_What is required_
Exclude the images and transcribe the entries below precisely.

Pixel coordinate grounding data
────────────────────

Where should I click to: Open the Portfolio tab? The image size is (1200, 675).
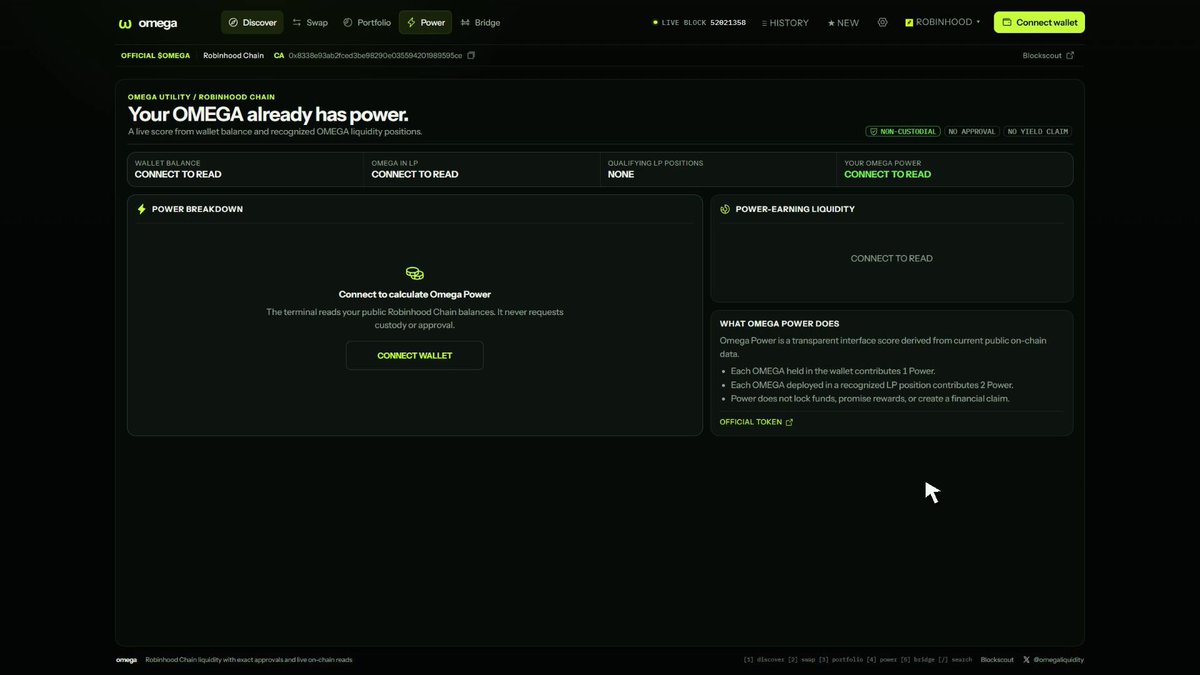point(367,22)
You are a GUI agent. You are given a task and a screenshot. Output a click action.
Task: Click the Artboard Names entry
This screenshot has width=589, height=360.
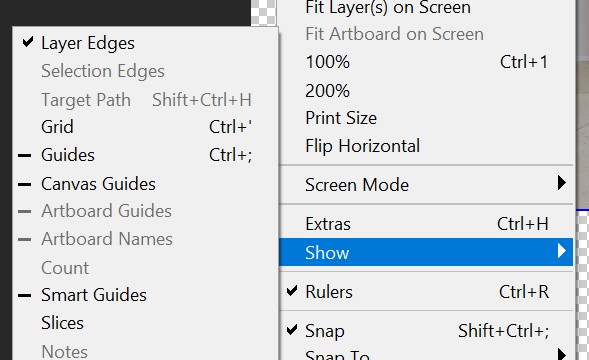point(145,239)
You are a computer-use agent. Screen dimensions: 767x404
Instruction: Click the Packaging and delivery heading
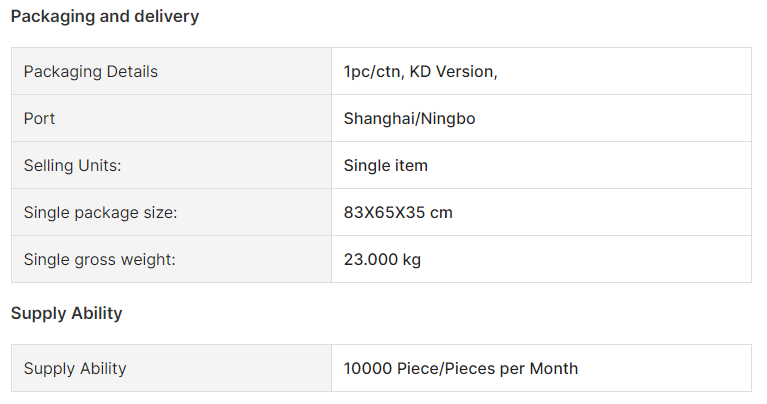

────────────────────

_Written answer_
Where should I click to: Open the Portfolio tab? The image size is (1200, 675).
point(367,22)
You are a GUI agent. You are given a task and a screenshot. Output a click action.
Task: Click the Artboard Names entry
This screenshot has width=589, height=360.
point(145,239)
You are a computer-use agent. Screen dimensions: 767x404
Instruction: Click the Packaging and delivery heading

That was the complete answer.